■ What you will do: Whenever a line in the material below contains "tool", copy that line.

■ Information given:

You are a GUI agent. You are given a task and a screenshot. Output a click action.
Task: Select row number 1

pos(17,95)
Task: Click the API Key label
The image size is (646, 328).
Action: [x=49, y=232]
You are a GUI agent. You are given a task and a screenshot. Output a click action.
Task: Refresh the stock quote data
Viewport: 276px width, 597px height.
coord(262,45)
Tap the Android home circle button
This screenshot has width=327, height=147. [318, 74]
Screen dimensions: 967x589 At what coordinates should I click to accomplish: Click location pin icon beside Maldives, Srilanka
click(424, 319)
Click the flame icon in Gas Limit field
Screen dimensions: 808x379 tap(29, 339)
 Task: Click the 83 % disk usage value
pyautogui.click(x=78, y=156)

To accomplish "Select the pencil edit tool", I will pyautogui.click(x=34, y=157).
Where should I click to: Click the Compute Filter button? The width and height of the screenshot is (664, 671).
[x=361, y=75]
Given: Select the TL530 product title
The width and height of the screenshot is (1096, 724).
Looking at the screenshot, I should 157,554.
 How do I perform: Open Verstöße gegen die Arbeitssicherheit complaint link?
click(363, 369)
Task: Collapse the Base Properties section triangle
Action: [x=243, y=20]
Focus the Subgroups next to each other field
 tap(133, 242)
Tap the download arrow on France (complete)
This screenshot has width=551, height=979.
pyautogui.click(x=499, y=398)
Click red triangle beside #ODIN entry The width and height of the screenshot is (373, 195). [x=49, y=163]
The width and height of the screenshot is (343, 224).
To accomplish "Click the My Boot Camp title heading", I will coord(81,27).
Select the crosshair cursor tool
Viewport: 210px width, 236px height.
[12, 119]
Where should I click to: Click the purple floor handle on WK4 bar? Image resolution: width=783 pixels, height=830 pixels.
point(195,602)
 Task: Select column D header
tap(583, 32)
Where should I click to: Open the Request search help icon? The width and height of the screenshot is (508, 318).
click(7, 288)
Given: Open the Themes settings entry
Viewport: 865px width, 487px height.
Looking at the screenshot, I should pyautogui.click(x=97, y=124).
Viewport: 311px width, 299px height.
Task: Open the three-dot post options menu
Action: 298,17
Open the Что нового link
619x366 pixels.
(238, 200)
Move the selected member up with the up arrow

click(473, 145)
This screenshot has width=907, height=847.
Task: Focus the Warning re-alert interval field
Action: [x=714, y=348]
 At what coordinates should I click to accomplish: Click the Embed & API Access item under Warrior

■ Result of the task:
To accomplish "Select the pencil edit tool", I will pyautogui.click(x=34, y=157).
Select the crosshair cursor tool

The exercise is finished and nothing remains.